Les paroles supérieures et passées des grands écrivains font écouter les personnes présentes et supérieures, et par ces deux voies nous nous révélons à nous-mêmes.

La nouvelle pédagogie veut servir l’élève sans avoir à servir les textes, et laisse intacts des individus suffisants, dépourvus de gratitude pour autrui dans le présent, puisque peu entraînés à le faire pour les grands morts du passé.

 

Certains font des attentats où les gens explosent ; les meilleures lectures à voix haute sont des attentats faisant rentrer en soi-même.

 

Les professeurs ne devraient pas être des fonctionnaires heureux d’être en vacances, et devant lire des documents sur la psychologie de l’enfant pour être titulaires de leur poste, mais des bodhisattva laïcs, qui ont renoncé à l’éveil total pour éveiller les autres à cause de leur compassion.

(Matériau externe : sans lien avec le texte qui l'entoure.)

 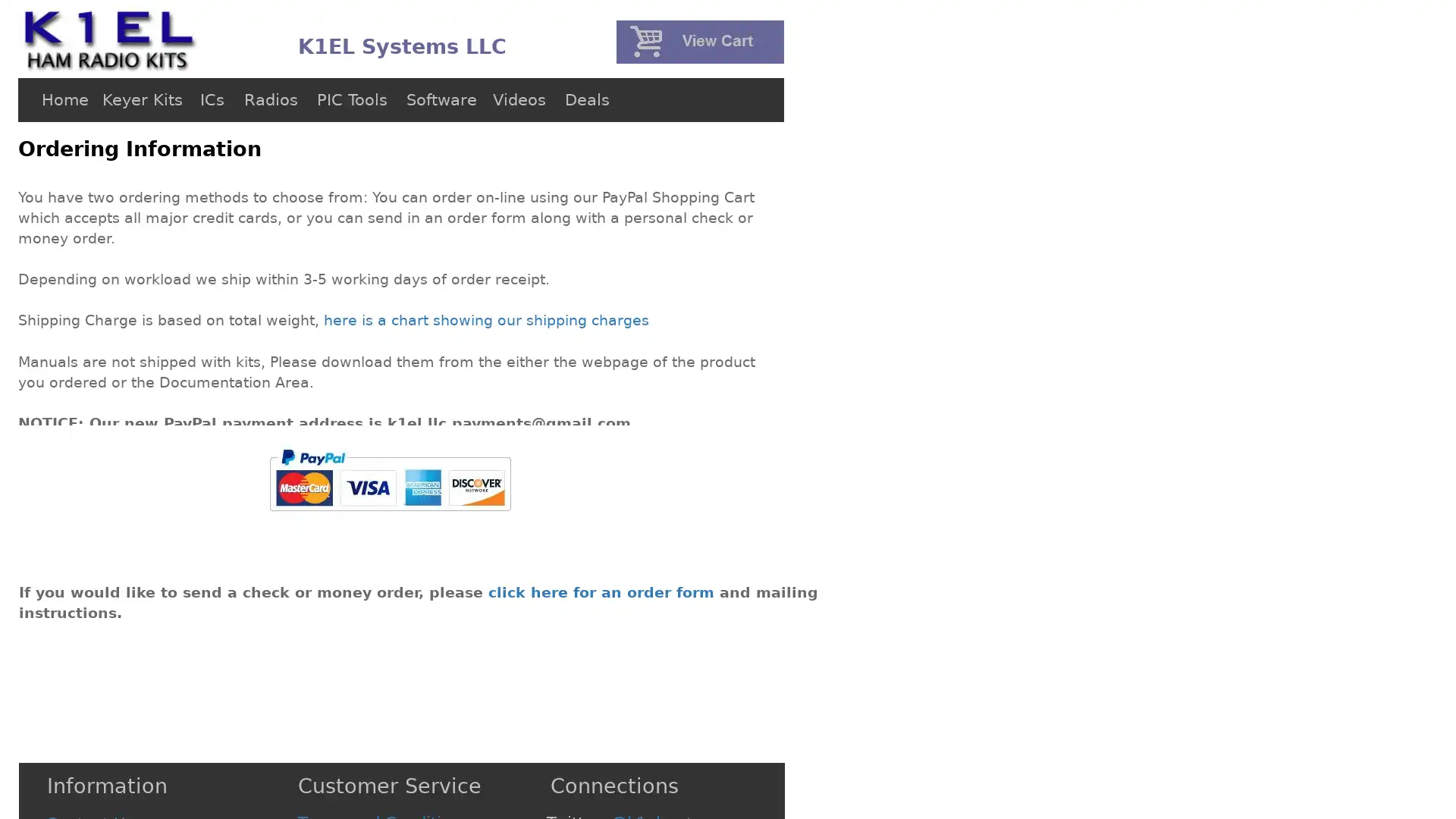 I want to click on PayPal - The safer, easier way to pay online!, so click(x=699, y=41).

Ils seraient plus respectés en balayant leur salle de classe qu’en parlant de séries télévisées avec leurs élèves.

 

Une école a bien réussi son œuvre lorsqu’un homme accompli s’amuse d’y avoir échoué.

 

Le fayot n’est pas aimé car il ne va à l’école que pour être savant et admiré ; nous allons aussi à l’école pour devenir fréquentable, aimable, et donner aux autres le plaisir de nous connaître.

Aussi les gens les plus affables sont ceux qui savent apprendre toujours, qui savent se faire petit comme les enfants, et qui font du quidam une école à part entière.

 

Pour quiconque veut s’élever, le slogan Jouir sans entrave est une invitation à l’hubris : les plus grandes jouissances vivent d’entraves.

La plus belle éducation essaie qu’il soit interdit d’interdire, mais tant qu’aucun progrès n’est observé, elle interdit tout ce qu’un humain exemplaire s’autorise entre deux heures de progrès.

 

Les professeurs sont condamnés à débattre des dates de l’examen blanc alors qu’ils ignorent si leurs élèves sont de leur civilisation.